Jill Oberlander, candidate for the 150th State Representative district, which encompasses Byram, Cos Cob, Riverside and Old Greenwich, has been out meeting district residents and knocking on doors to introduce herself since July.
During the final weeks of her campaign, Jill continues to learn firsthand about the key issues that affect Greenwich residents. This past Wednesday, Jill launched her “Listening Tour,” meeting with community members to hear their thoughts, concerns and ideas on a particular issue each week. This knowledge will make Jill a most effective State Representative and ready to jump right in if elected on November 4.
The first Issue on the Listening Tour was small business. Greenwich is a highly desirable place to live in large part because of the array of wonderful stores and businesses that operate here. Residents don’t need to travel to malls to do their shopping when they can buy everything they need locally, often from family-run stores that have been in operation for years. The relationship between business owners and their customers is an important part of that dynamic – these personal relationships enrich the customers’ experience and create a true feeling of community.
On Oct. 1, the first day of her listening tour, Jill visited businesses in Byram, Central Greenwich and Old Greenwich. She sat with the owners of retail stores, asked them questions about their experience as business owners and learned a wealth of information from them.
Sheldon Kahan, of Interstate Lumber in Byram, whose family-run business has been in operation for 94 years, told Jill that traffic on I-95 is a big impediment to his business, which delivers supplies to builders far and near.
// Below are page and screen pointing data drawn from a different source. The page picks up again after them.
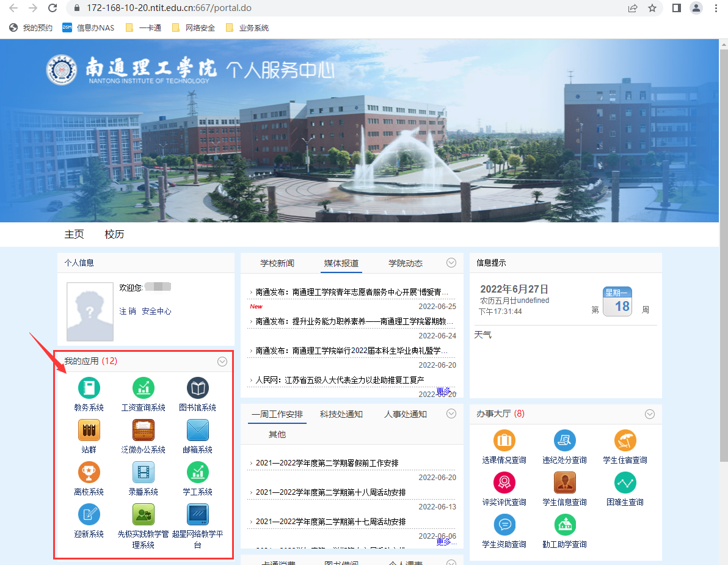Select the 离校系统 trophy icon
The height and width of the screenshot is (565, 728).
coord(89,472)
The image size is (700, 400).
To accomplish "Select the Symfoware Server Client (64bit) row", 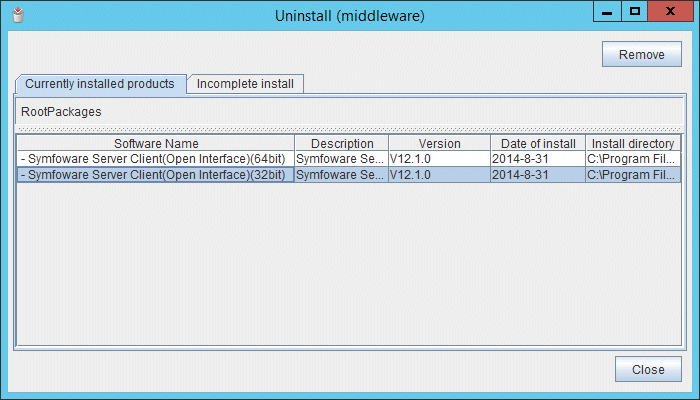I will (156, 159).
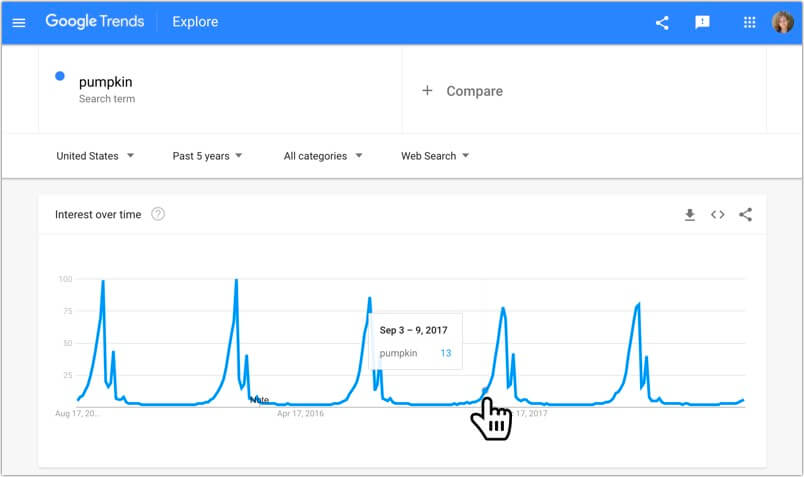Click the Compare button
The image size is (804, 477).
click(x=474, y=91)
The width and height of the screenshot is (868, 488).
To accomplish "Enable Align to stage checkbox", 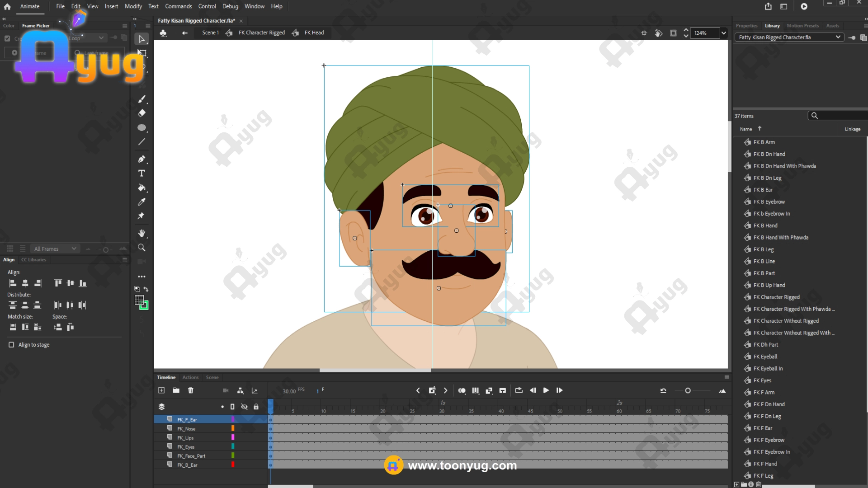I will pyautogui.click(x=11, y=345).
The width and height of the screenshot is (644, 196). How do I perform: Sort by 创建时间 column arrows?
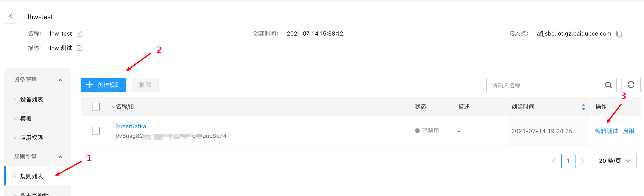point(584,107)
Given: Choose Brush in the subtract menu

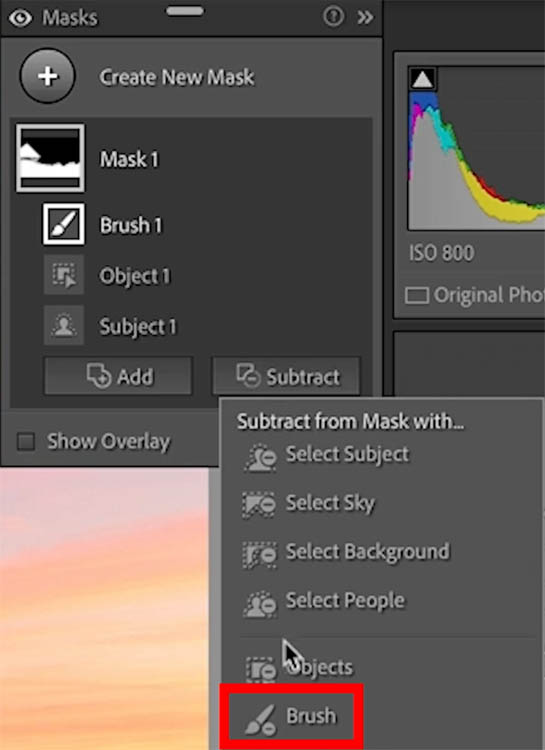Looking at the screenshot, I should click(x=291, y=717).
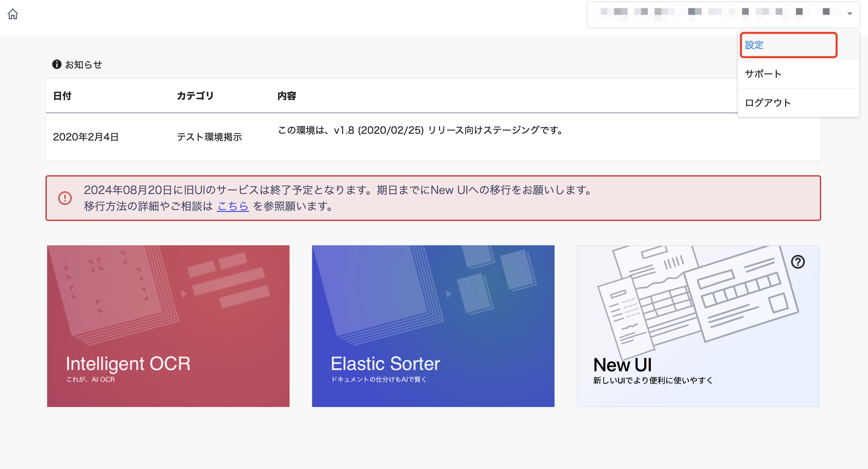This screenshot has width=868, height=469.
Task: Click the 内容 column header
Action: [x=287, y=96]
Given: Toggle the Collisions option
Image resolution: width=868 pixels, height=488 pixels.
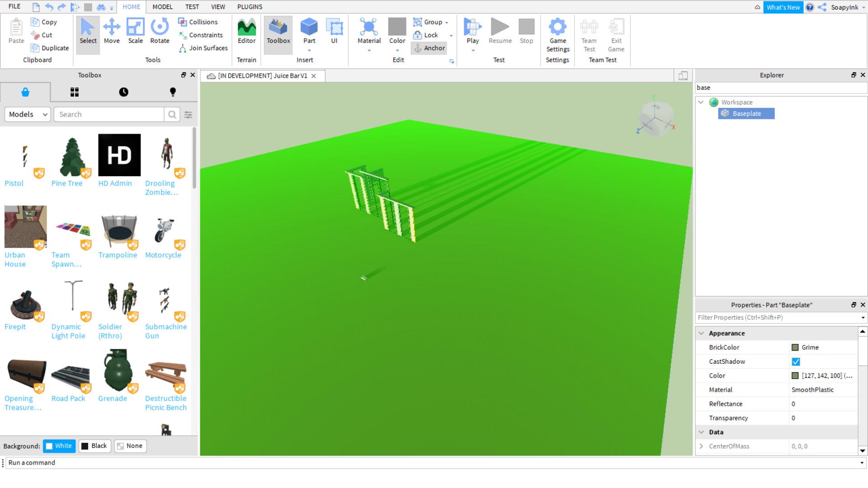Looking at the screenshot, I should point(198,22).

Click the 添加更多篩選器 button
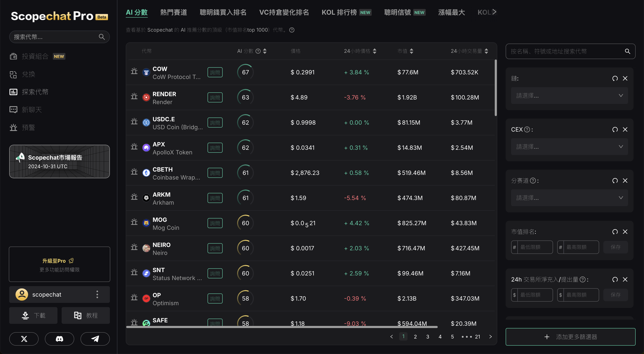pyautogui.click(x=570, y=337)
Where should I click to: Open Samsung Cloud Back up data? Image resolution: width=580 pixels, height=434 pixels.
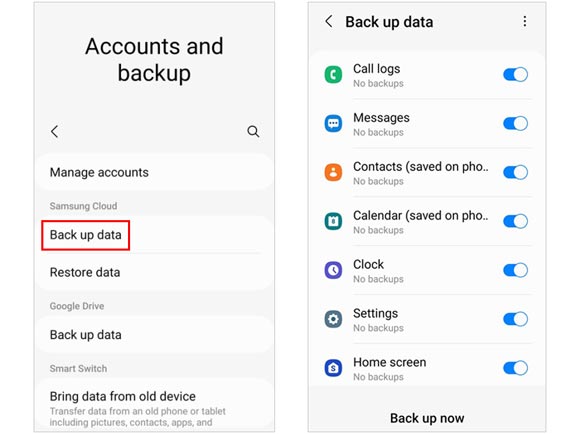click(x=85, y=235)
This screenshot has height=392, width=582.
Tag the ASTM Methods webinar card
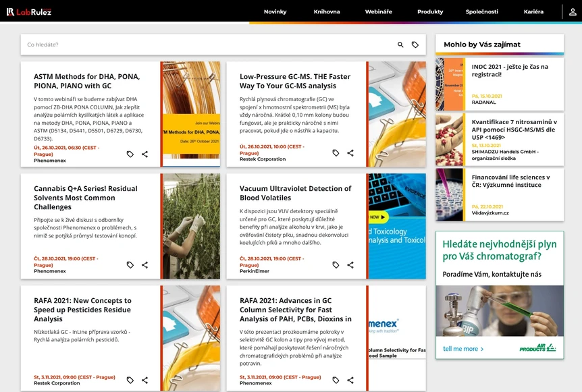point(130,154)
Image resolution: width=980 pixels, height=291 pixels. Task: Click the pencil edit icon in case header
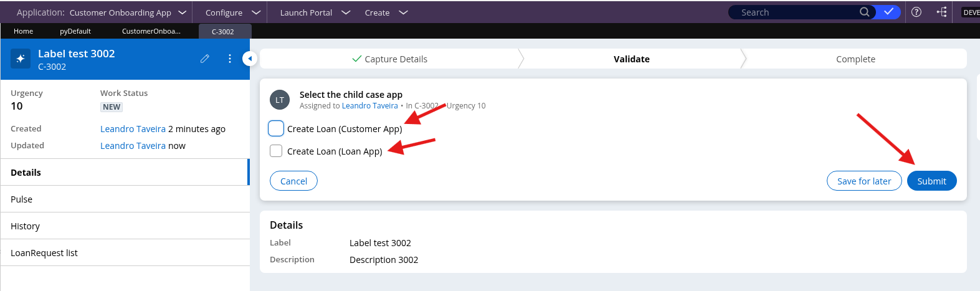(x=204, y=59)

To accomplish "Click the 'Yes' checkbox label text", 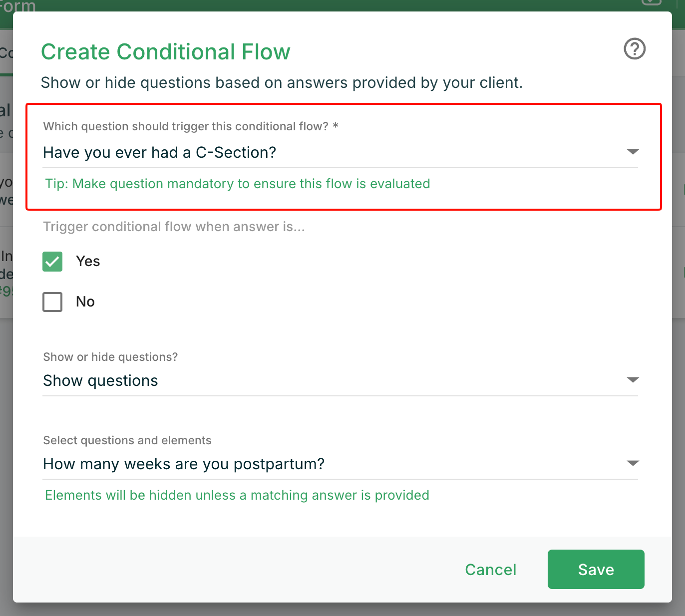I will click(x=88, y=261).
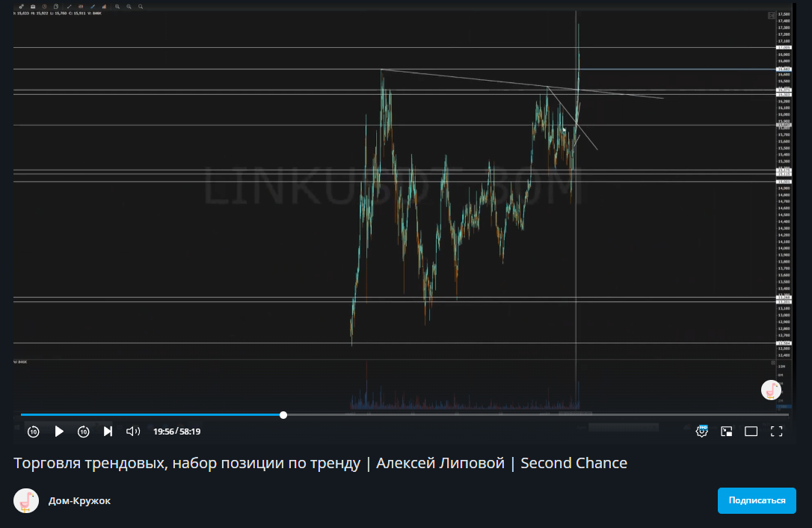Click the scroll-to-latest-bar chart button

(x=772, y=15)
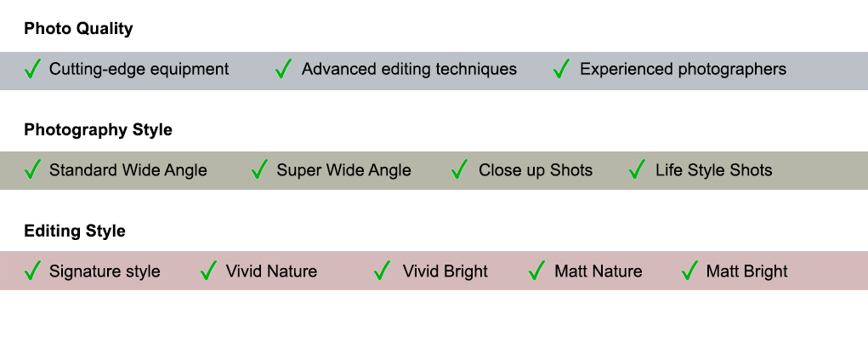Image resolution: width=868 pixels, height=337 pixels.
Task: Toggle the Matt Nature checkmark
Action: pos(537,271)
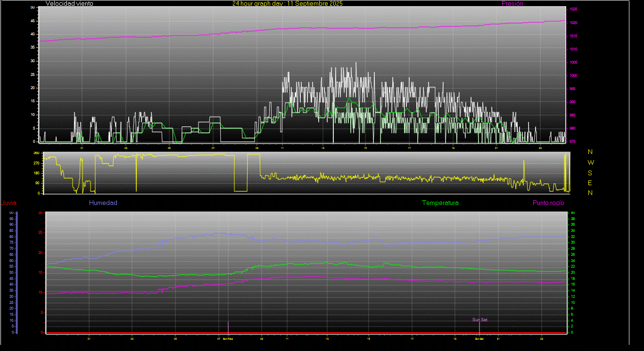Click the 1000 value on pressure axis

tap(573, 75)
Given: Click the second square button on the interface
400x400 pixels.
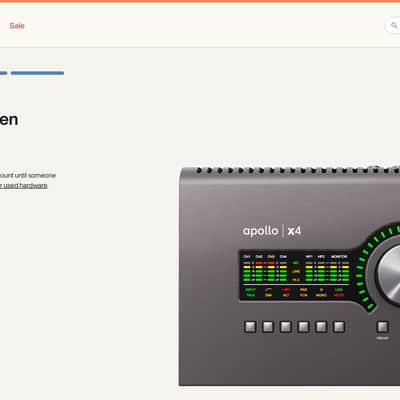Looking at the screenshot, I should click(268, 327).
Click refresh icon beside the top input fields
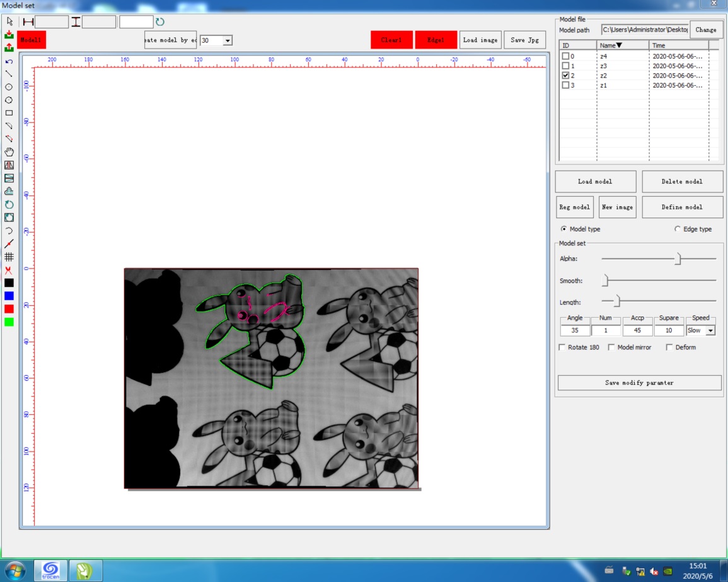Screen dimensions: 728x582 pos(160,22)
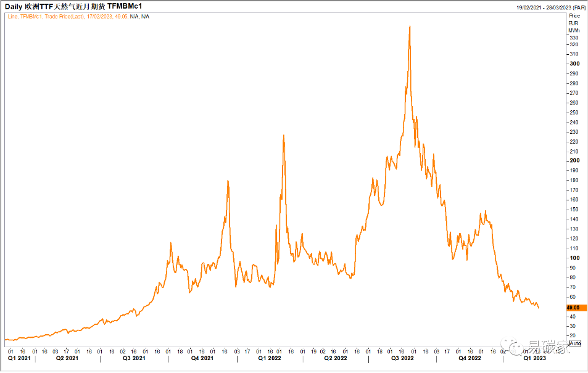
Task: Select the Q2 2021 quarter label
Action: click(x=67, y=358)
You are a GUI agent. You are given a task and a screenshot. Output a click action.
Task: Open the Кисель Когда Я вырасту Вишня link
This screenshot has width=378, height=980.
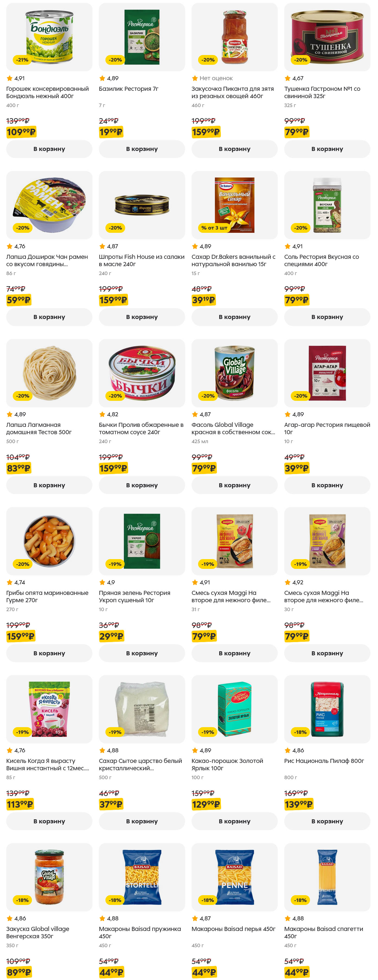pos(48,764)
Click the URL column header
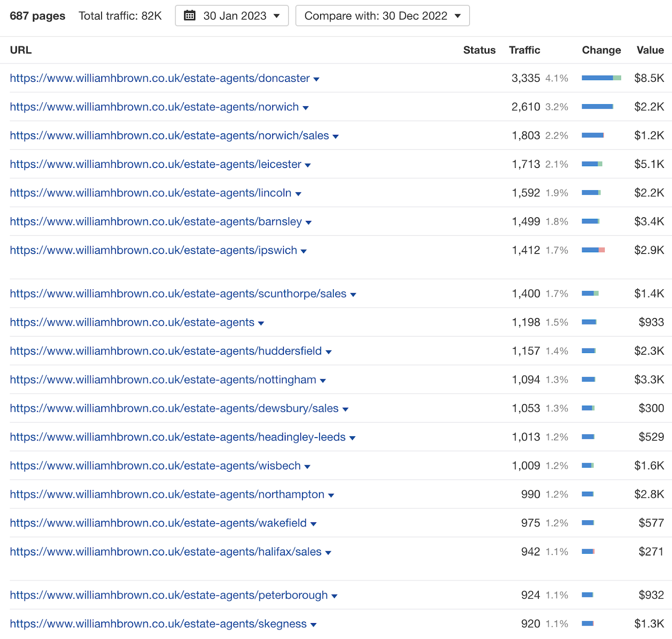The width and height of the screenshot is (672, 639). tap(21, 50)
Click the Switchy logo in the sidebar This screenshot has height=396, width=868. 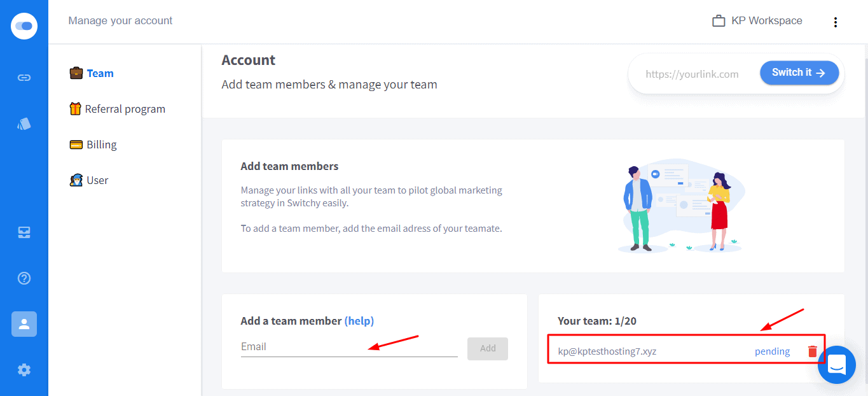tap(24, 26)
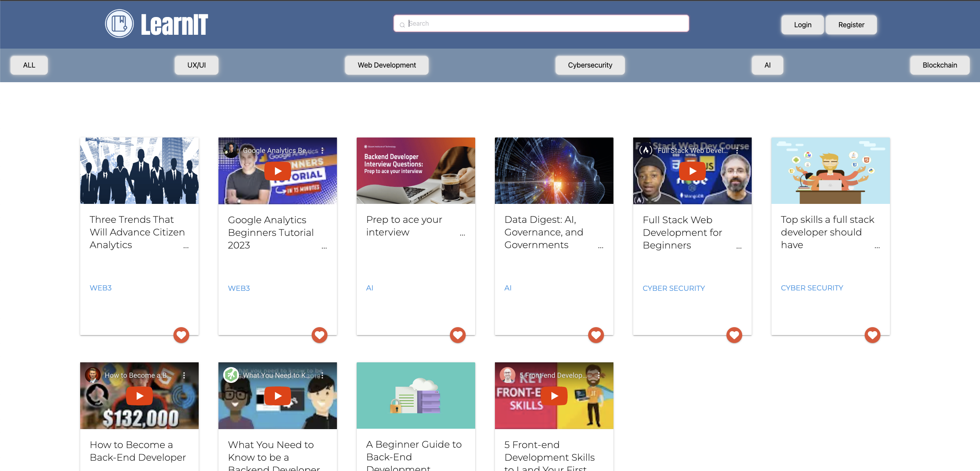This screenshot has height=471, width=980.
Task: Play the Full Stack Web Dev Course video
Action: coord(692,171)
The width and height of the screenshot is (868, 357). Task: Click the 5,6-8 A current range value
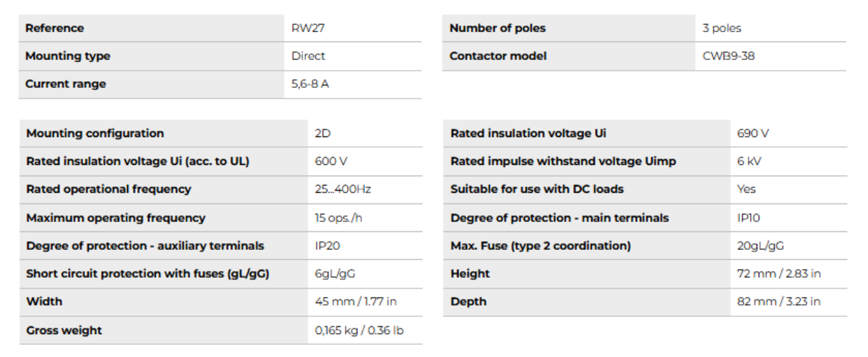[310, 84]
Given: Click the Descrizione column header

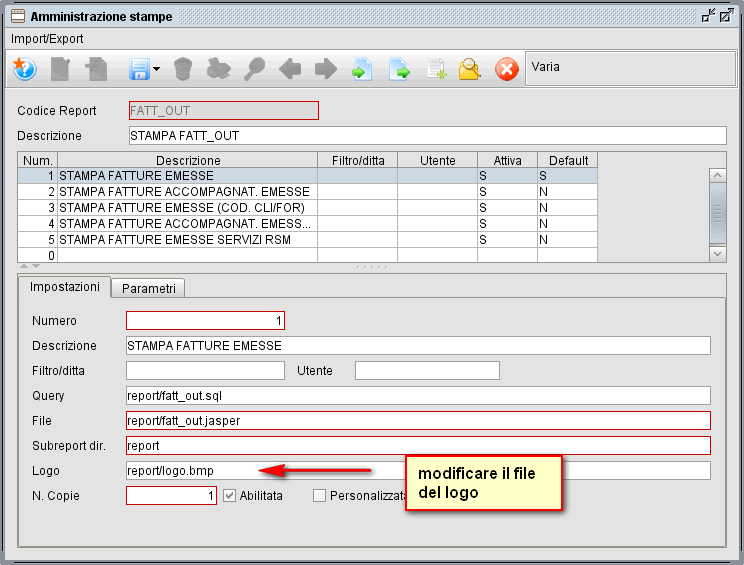Looking at the screenshot, I should coord(188,160).
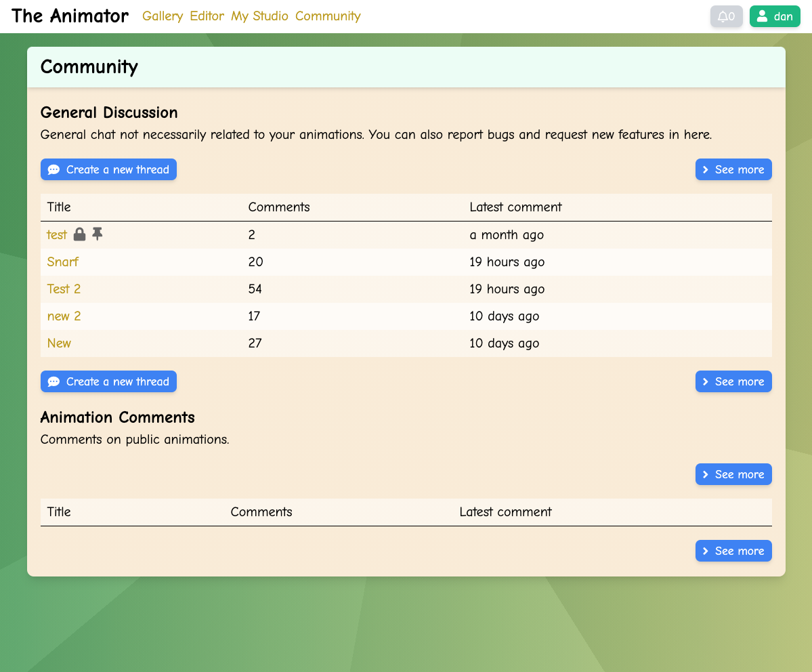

On the flip side, he said that he loves this community and feels very loyal to it. Relocation is not an option.
In Central Greenwich, Jill met with the owner of Threads & Treads, a supplier of active sportswear that has been in business for 35 years and sponsors community events, including family-friendly road races and triathlons.
The personal connection to customers is so important to the business, according to Micky Yardis of Threads & Treads. There is less foot traffic these days, he noted, but he loves doing business in Greenwich.
Jill Baumeister, proprietor of J Papers, started her business in Greenwich only seven years ago, investing her own savings to get up and running.
“It was a big risk,” Baumeister said. “But the community has been so supportive, and my customers are incredibly loyal.”
Baumeister once lived in New York City and commuted to Greenwich for work. She has since moved to downtown Greenwich and enjoys living here because she’s still able to walk to great restaurants, stores, and parks . . . just as she did in the city.
In Old Greenwich, Jill spent time with the owners of Upper Crust Bagel and Chilly Bear.
At Upper Crust, owner Robert Guerrieri said that the community means everything to him. The store has been open for so many years that people who came here as kids, now come in with their own children, who see pictures of their parents as teenagers on the wall.
Robert’s business philosophy is boils down to back-to-basics so that customers feel comfortable and have a place to gather, regardless of what’s happening outside. He appreciates all his customers – from the rushed morning commuters, to the moms who come with toddlers and the retired folks who meet up with friends, or simply enjoy a cup of coffee with the morning newspaper.
Like Robert, Richard Fulton, owner of Chillybear, also grew up in Greenwich and has been in business for 25 years, having relocated to Old Greenwich five years ago. He too has deep ties to the community. Richard always has a cheerful presence, but when Jill asked him what the State could do better to support small businesses, his eyes brightened and without hesitation, he replied: Bring NHL Hockey to Bridgeport!
The arena in Bridgeport will be vacated soon. Hockey has a long season and Connecticut has lots of hockey fans, young and old. And, watching professional hockey is a family-friendly activity that also drives revenue for the State and every community along the corridor. You never know what great ideas can surface in a conversation with people who care about their community!
Jill learned so much from spending the day with these business owners. The overwhelming takeaway was that these people are committed to their customers and our community. And their customers and community are loyal to them. Locally-owned stores give enhance our quality of life significantly by giving Greenwich a vibrant retail landscape that makes this town a beautiful, dynamic and welcoming place to live.